#### DATA IN THIS EXERCISE
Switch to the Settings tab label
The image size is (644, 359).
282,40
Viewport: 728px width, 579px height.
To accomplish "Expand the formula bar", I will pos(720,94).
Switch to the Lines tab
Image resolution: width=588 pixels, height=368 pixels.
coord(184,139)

...

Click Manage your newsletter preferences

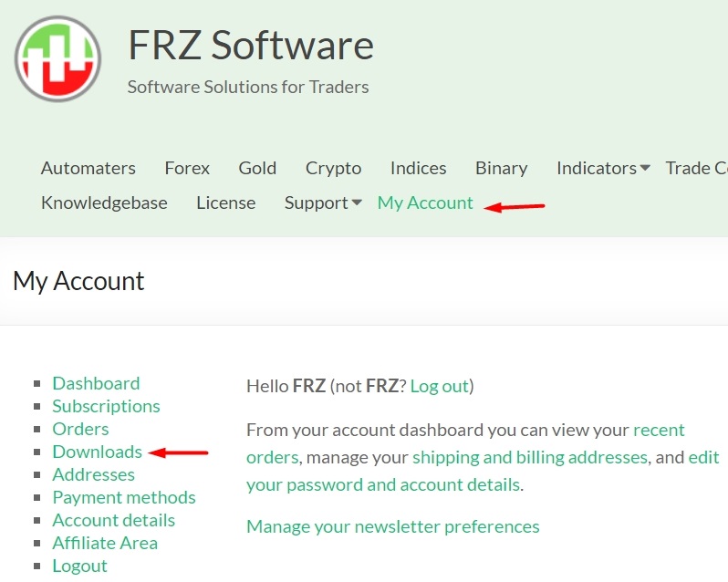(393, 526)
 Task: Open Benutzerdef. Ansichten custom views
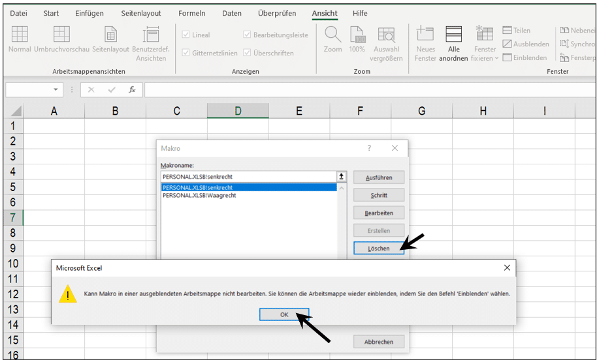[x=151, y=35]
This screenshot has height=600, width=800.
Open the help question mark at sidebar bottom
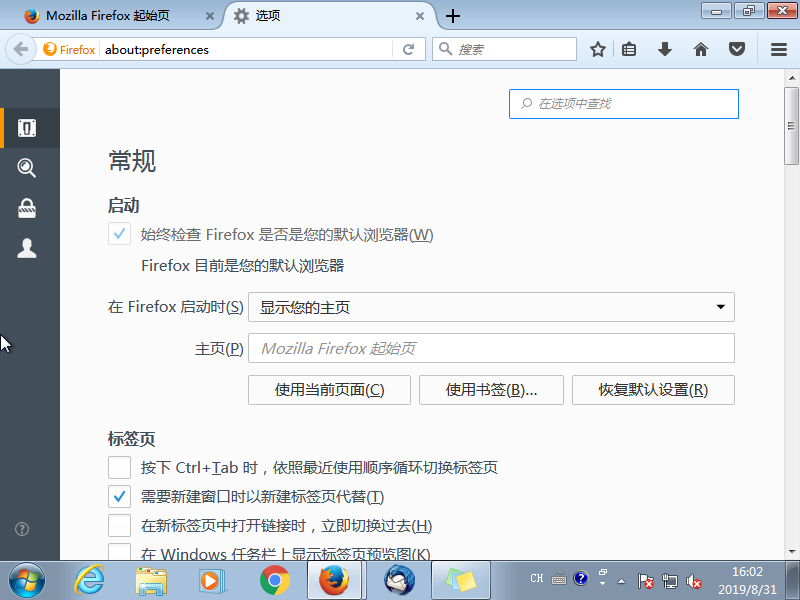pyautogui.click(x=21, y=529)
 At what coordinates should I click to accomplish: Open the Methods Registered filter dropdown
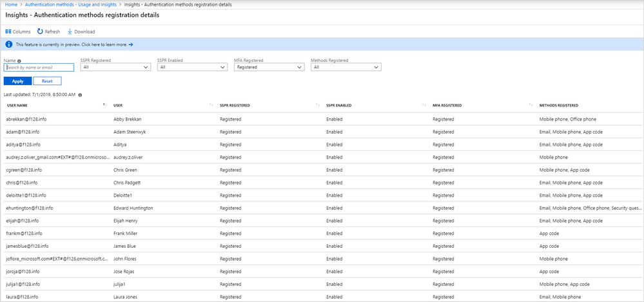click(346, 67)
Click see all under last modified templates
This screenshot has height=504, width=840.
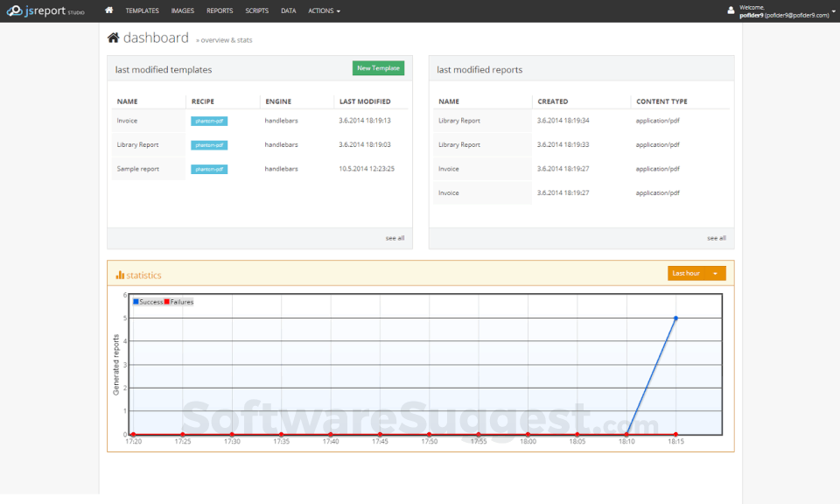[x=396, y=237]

* * *

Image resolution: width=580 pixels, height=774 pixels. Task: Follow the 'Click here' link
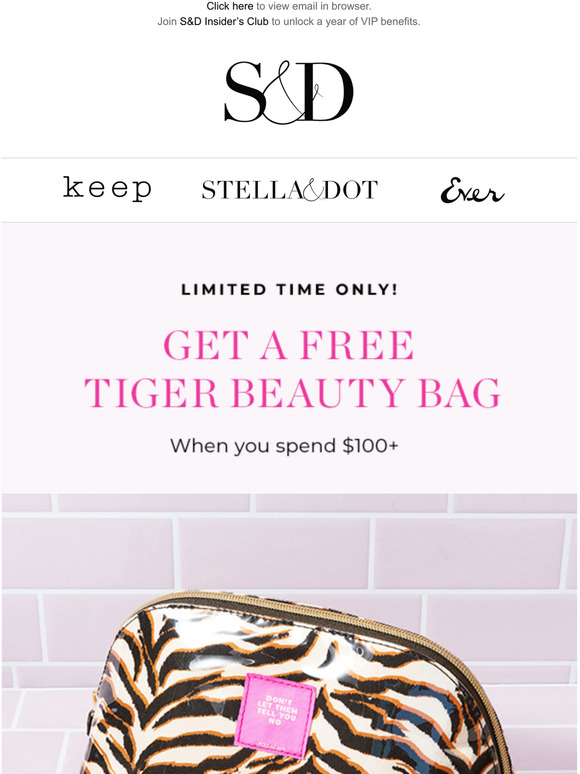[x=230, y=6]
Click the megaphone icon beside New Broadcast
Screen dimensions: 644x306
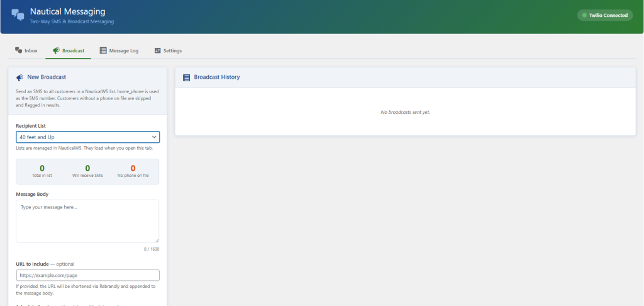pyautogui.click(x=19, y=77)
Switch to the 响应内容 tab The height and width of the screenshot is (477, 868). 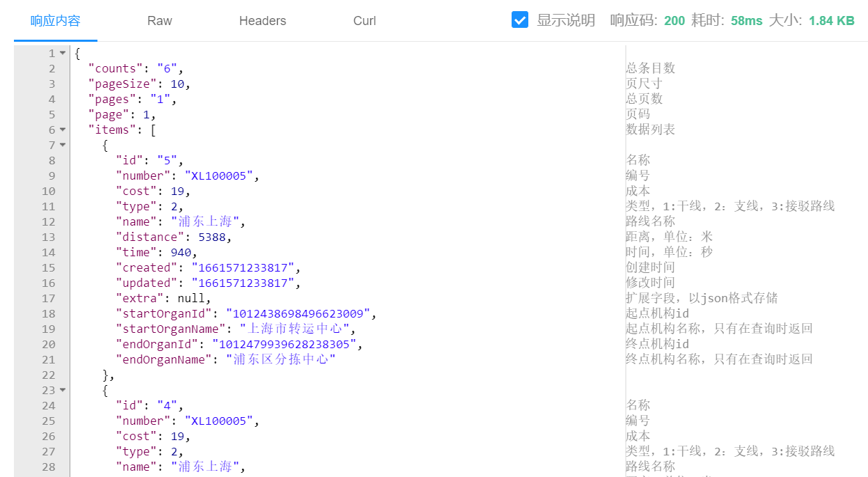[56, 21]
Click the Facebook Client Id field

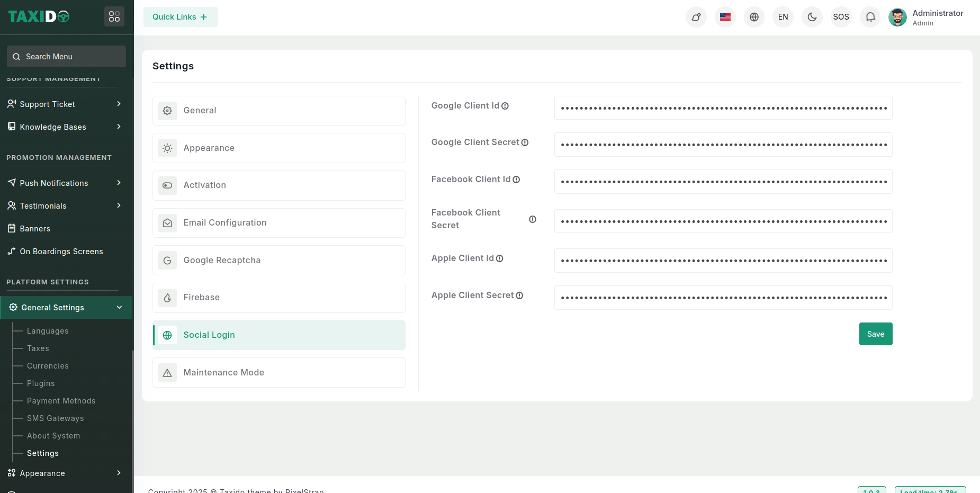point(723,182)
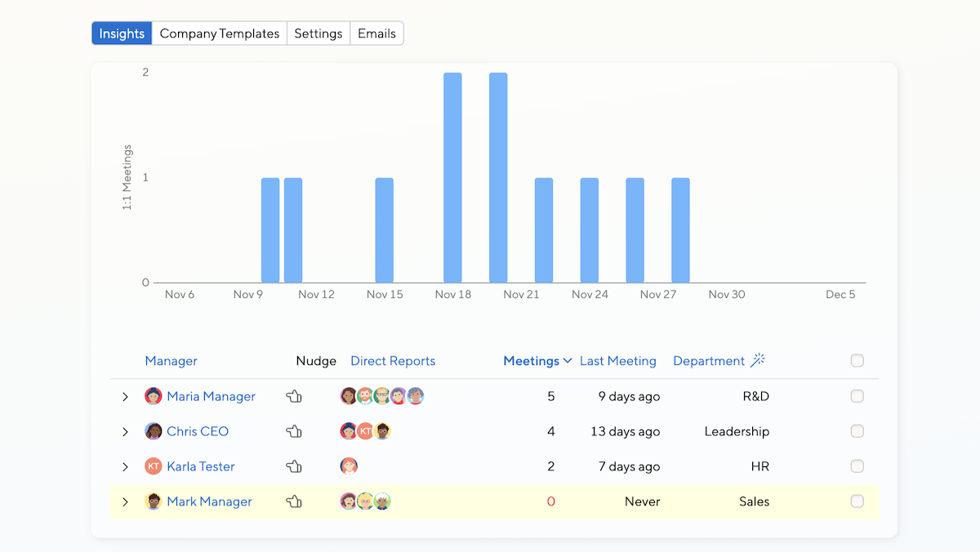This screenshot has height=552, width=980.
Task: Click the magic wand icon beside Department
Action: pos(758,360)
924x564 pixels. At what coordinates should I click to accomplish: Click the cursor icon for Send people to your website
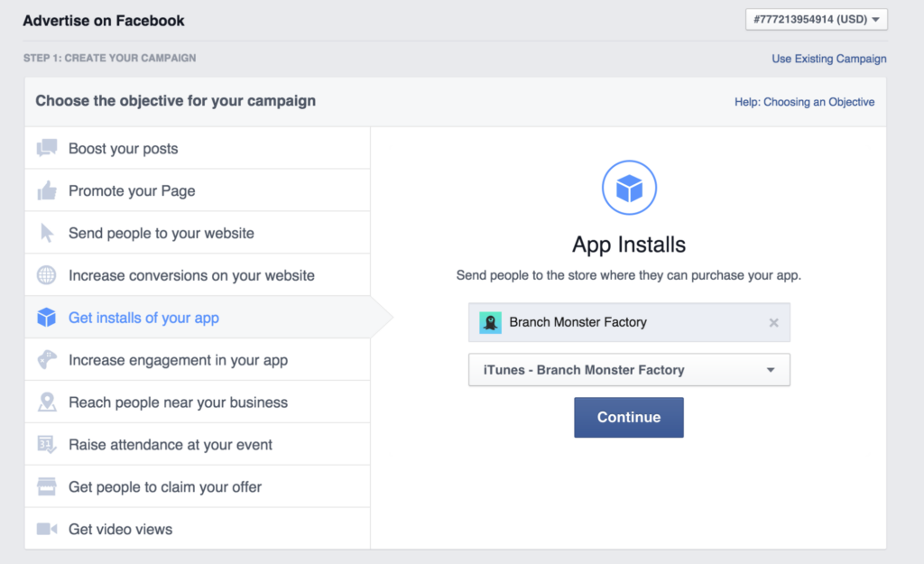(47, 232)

#### PROBLEM
Starting at the line with "Click Manage your newsletter preferences" in the entries above, write out every line exactly until the line with "Click see all under last modified templates" has been written. Include no pictures and nothing more.

#### WRITTEN ANSWER
Click Manage your newsletter preferences

(393, 526)
 Task: Open Benutzerdef. Ansichten custom views
[x=151, y=35]
This screenshot has height=600, width=800.
Open the help question mark at sidebar bottom
pyautogui.click(x=21, y=529)
 At what coordinates should I click to accomplish: Open the Methods Registered filter dropdown
click(346, 67)
Click see all under last modified templates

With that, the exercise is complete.